I think Pharaoh trying to slay Moses and not letting the Hebrews go is a prior instance of the Pharaoh hardening his own heart first, don't you think? "Pharaoh’s heart, however, remained hard. He still refused to listen, just as the LORD had predicted" (Ex. 7.13).

John Piper did not include Ex. 7.13 as one of the instances of specifically hardening by either Pharaoh or God. I agree. "Aaron's rod swallowed up their rods, and he [Aaron] hardened Pharaoh's heart, that he hearkened not unto them [Moses and Aaron]; as the LORD had said" (Ex. 7.12,13).
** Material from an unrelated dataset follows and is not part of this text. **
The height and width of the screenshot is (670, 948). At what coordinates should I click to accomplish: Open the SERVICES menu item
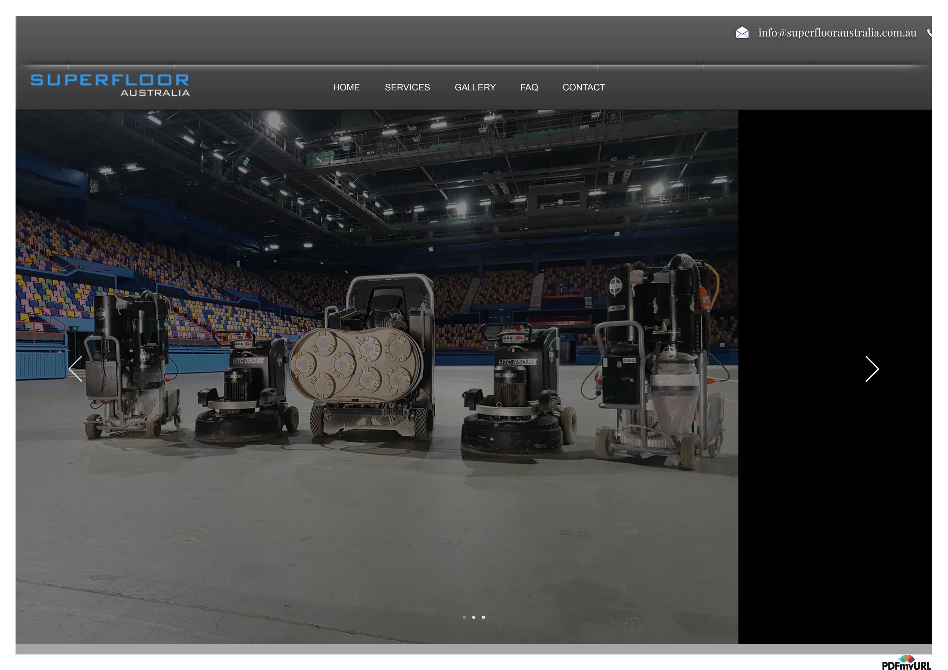click(407, 87)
The first active instance mentioned specifically, though, of 'hardening' his own heart first was 8.15,32 before God first hardened his heart in 9.12.
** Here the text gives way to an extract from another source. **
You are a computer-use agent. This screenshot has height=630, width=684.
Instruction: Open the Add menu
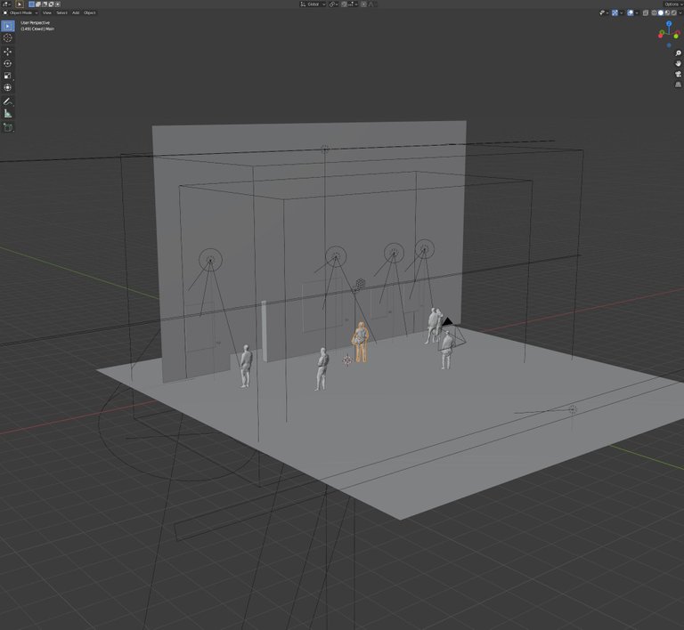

If you count the number of instances of the Pharaoh hardened his own heart and God hardening his heart, they are about the same number. So which takes precedence? Pharaoh already seemed quite hardened before the incident of the snakes.

And why must God hardening one's heart mean by irresistibly imposing? Why can't God harden a person's heart by giving the person the free choice, and when that person freely rebels, God hardens their heart? In other words, God takes into account through His foreknowledge all possible responses, and could foresee the necessity to harden the Pharaoh's heart in His design as a response to the Pharaoh's initial choice.